Local reviewers capture its essence perfectly: “Cafe Malipop is one of the finest, weirdest and most unique cafes in a city of fine, weird and unique cafes.” Another writes, “Viennese cafes, like London pubs, occasionally get ‘renovated’ and, sometimes, ruined. You can feel safe at the Malipop. No renovation has taken place there since time began.”
The music still plays on vinyl, complete albums, with pauses when someone flips the record. And there, behind the bar, was Margit, the owner who opened the place 46 years ago. She’s kept it frozen, a perfect time capsule, and I loved it.




Friday morning’s walking tour swept us past beloved landmarks: the Opera House where we’d scored $1 standing-room tickets to world-class performances; the imperial Hofburg Palace; the Spanish Riding School with its legendary Lipizzaner stallions; Mozart’s old haunts; and finally, the soaring Gothic majesty of St. Stephen’s Cathedral. Vienna’s architectural tapestry — Baroque grandeur alongside Art Nouveau whimsy, Neoclassical restraint meeting Historicist drama — still takes my breath away. Every corner reveals another masterpiece.

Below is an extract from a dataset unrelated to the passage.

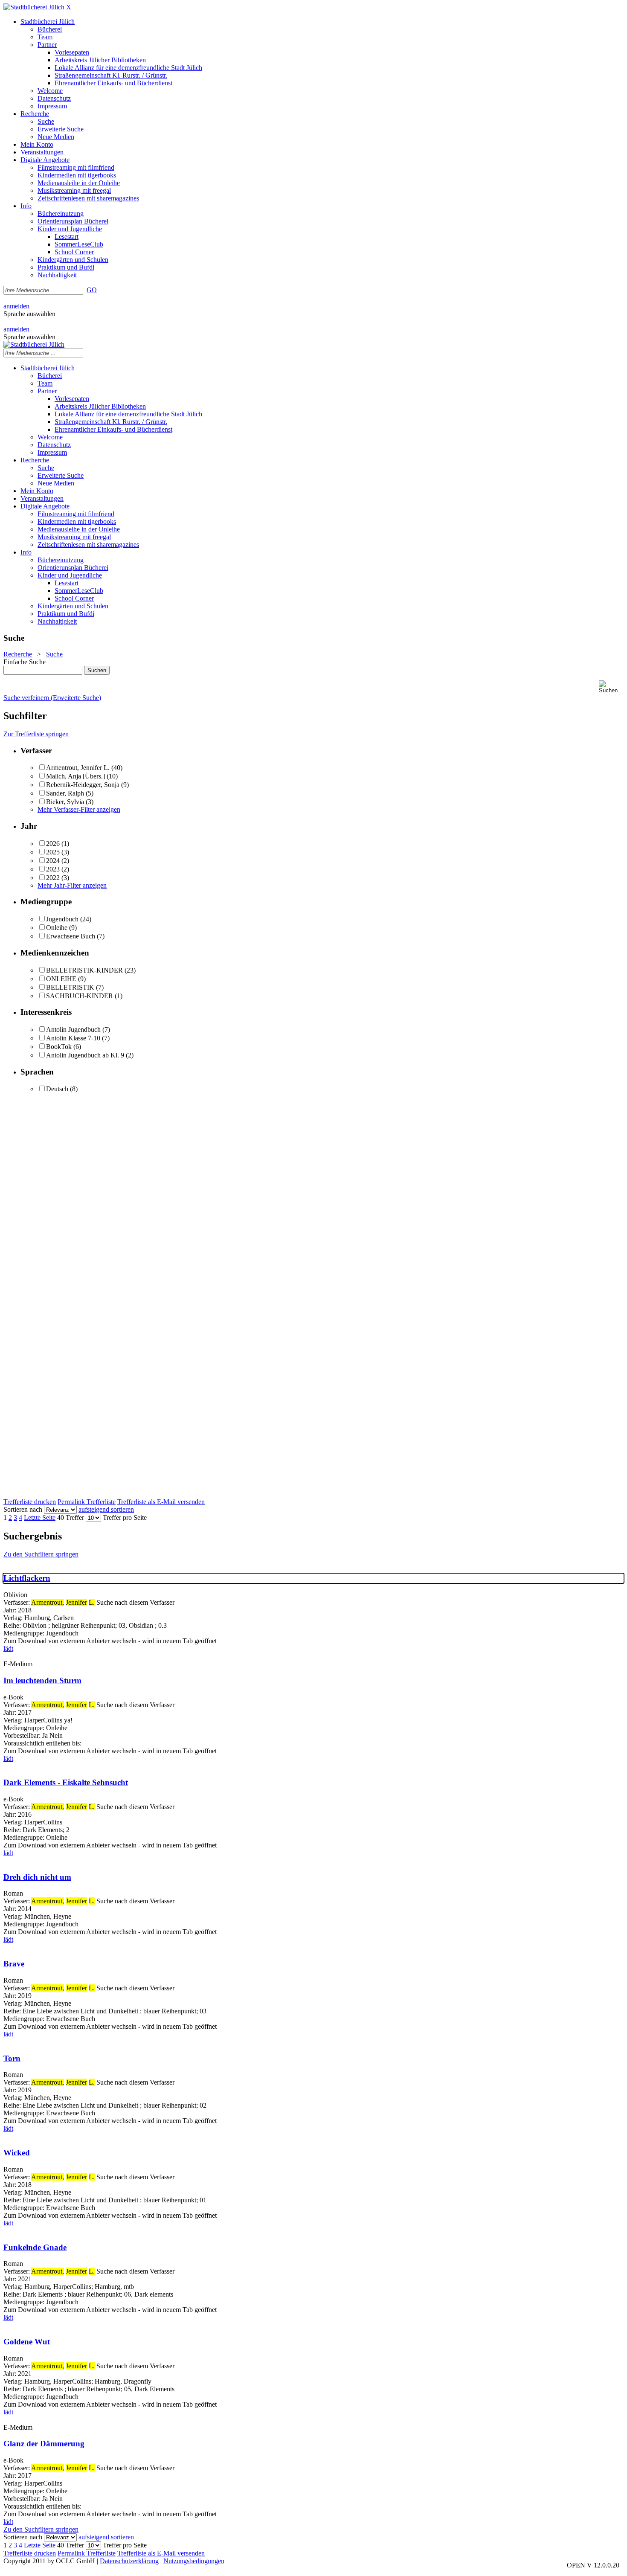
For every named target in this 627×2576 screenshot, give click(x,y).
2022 (53, 877)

That evening’s ball at Palais Ferstel felt like stepping into a fairy tale with shared excitement. Current IES students performed a formal waltz demonstration, then opened the floor. Darryl and I joined in, spinning across the marble floor. The program honored longtime faculty, and I couldn’t believe Frau Bensch, my Baroque art history professor, now 95 years old was even there. Later, the party moved downstairs where a disco and late-night buffet kept the celebration going. Dancing in that historic palace, surrounded by people whose lives had been shaped by the same program, felt magical.

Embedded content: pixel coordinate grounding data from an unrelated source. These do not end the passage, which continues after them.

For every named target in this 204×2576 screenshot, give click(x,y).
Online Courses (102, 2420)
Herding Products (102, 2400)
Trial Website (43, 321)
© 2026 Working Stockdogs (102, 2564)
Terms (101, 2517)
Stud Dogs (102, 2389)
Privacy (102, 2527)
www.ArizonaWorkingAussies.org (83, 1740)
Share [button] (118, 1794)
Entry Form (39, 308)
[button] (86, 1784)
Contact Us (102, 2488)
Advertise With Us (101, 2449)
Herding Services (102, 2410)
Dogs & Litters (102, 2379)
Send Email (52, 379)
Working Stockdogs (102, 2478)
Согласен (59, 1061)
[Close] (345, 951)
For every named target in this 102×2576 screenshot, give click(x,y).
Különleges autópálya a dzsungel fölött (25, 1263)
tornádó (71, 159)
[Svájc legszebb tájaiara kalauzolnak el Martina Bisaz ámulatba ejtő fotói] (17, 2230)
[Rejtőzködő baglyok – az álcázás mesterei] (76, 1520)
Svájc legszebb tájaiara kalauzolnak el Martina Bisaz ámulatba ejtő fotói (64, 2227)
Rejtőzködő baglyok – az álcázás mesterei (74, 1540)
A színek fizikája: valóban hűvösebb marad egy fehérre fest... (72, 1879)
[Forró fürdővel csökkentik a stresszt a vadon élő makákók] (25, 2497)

Saturday’s walking tour delved into Vienna’s complex Jewish heritage and the dark Hitler years. Our guide wove together centuries of history, periods of flourishing cultural achievement interrupted by expulsion and persecution, culminating in the Holocaust’s devastating destruction. Vienna has gradually confronted this painful past, and the city’s memorials and museums now ensure these stories aren’t forgotten.

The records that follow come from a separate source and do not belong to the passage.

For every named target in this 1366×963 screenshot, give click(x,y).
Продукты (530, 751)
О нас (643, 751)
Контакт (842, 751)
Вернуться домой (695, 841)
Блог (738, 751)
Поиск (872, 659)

Serendipity struck at lunch when friends who’d read our Prague blog post revealed they were also in Vienna. We met them at Neni in the bustling Naschmarkt for a delicious Middle Eastern-inspired meal, proving that even carefully planned trips leave room for wonderful accidents.
Saturday evening brought us full circle, literally, to Palais Kinsky, where IES held classes until 1982. Lora and I explored the building, trying to imagine which rooms we might have studied in had we attended just one year later. We chatted with fellow alumni, though remarkably, not a single person from our 1981 cohort appeared. The Dean of Students confirmed what we’d observed: Vienna is dramatically cleaner and brighter than the somewhat gritty city we’d known in the early 1980s. Comprehensive urban renewal efforts have transformed it while preserving its essential character.
The evening concluded with performances by current and former IES students; a pianist, a violinist, a bassoonist, and a soprano whose voice filled the baroque hall with breathtaking beauty. Afterward, we walked to nearby Melker StiftKeller for one last drink before bidding farewell to Lora, who was off to Trieste for her next adventure.



Darryl and I head to Salzburg next, where The Sound of Music tour awaits, along with a day trip to the picturesque village of Hallstatt. We’ll also reconnect with our friends who are making the same journey from Vienna. But as I board that train, I know a piece of my heart remains here.
Vienna waited for me. And it was worth every one of those forty-four years.